Short exercise:
Continue the travel account of the flight from Broome to Alice Springs, picking up right after its last sentence.

Selected excerpt:
::::::::

Alice Springs

We flew out of Broome at 8:00 am leaving the Indian Ocean and the beautiful warm beaches behind us.

Gary, our pilot, had purchased box lunches for us. We were going to be flying most of the day with a stop for fuel in Hall’s Creek.

Most of the time we were flying over desert with dry creek beds. It look very inhospitable. After sitting for two and a half hours we landed in Hall’s Creek. A strong crosswind buffeted us about as we swayed onto the bitumen (tarred) runway.

The windsock in Hall’s Creek straight out

After fighting off the flies while we ate our box lunches it was in the air again for another three and a half hours.

It was exciting to see a little bit of green and a small city below us.

The McDonald Ranges at the back of Alice Springs

Alice Springs observatory

We had a wonderful dinner at the Tali Restaurant and went to bed,flying all day is exhausting.

The next day we had breakfast at 7:00 am to catch a tour bus at 8:00. I didn’t have any idea what to expect.

I wasn’t prepared for the beauty of an upside down river,.

The water flows underground, huge rocks with water gums and vegetation growing in the sand.

::::::::

Information shown:
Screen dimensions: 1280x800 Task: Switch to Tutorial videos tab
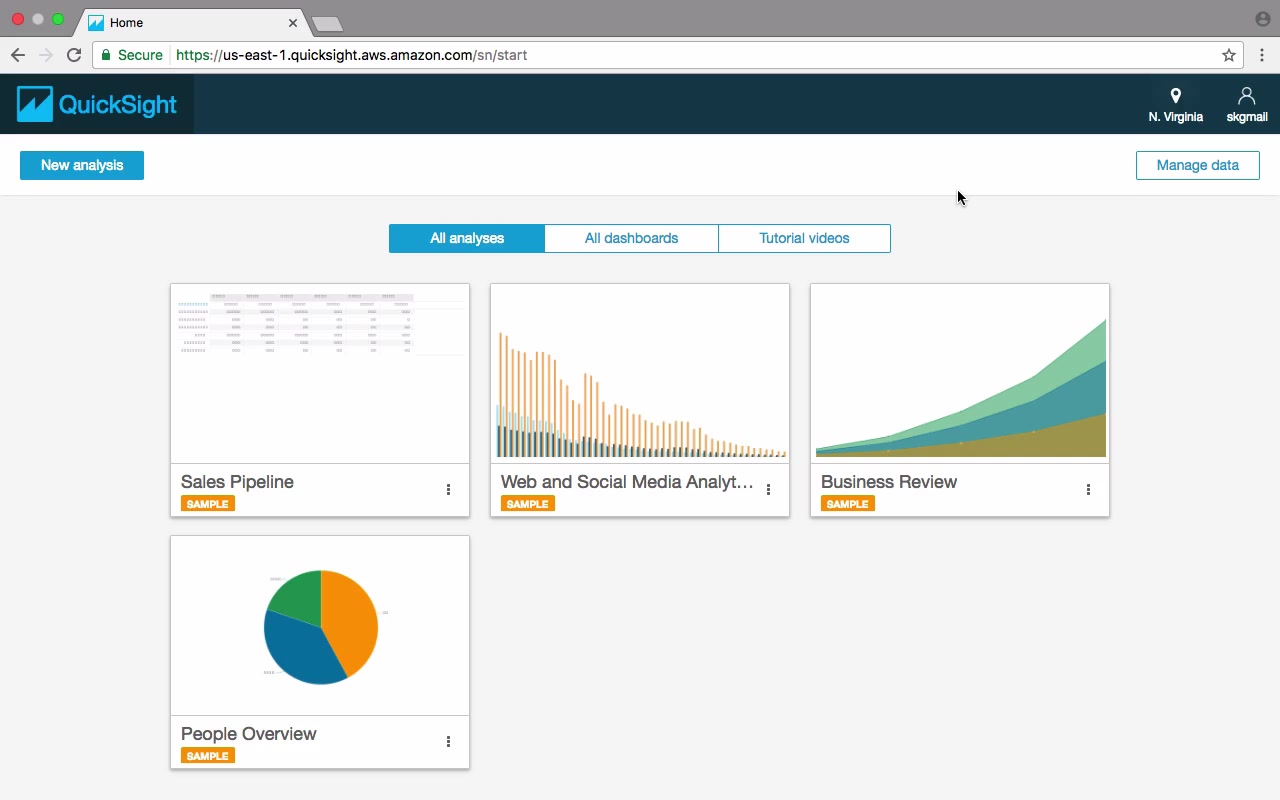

::::::::

Answer to the exercise:
There was definitely no swimming here in the sand but as we walked along we did find water.

The dry river bed touched the exposed water protected by a red rock canyon walls. We were all very cold. Being from Minnesota I dressed in layers for the cold but others weren’t. We huddled together like penguins to warm up.

Our Emu runner guide then took us to Angkerie Atwatye. Traditionally only women were allowed to go here:

It was absolutely awe inspiring.

The colors were astounding but to touch the sides of this quartzite chasm was the soft touch of polished stone millions of years old.

Despite the cold I could have stayed here much longer but the bus only gave us 20 minutes. Our guide pointed out ancient McDonald ranges cyclad directly related to the dominant plants from the age of the dinosaurs.

It was beginning to get warmer so I took off some layers and our guide who was shorts started to thaw out.

At our next stop I learned how to do the Australian salute.

This was why we were told to bring fly veils.

These little flies did not bite but they invaded your eyes and your mouth. Our guide said, “If you swallow a few maybe you’ll teach them a lesson and they’ll stop bothering.” I didn’t follow that advice.

From the bus I saw the caterpillar which was the ancestral God that created the McDonald Ranges according to the aborigines.

At the top of the Range the caterpillar reveals itself

Luckily lunch was indoors at the Namatjira Gallery and Restaurant where I saw the lovely painting of the water gums:

After lunch we visited the ochre pits where the aborigines still mine ochre in multiple colors. I was fascinated by all of its uses.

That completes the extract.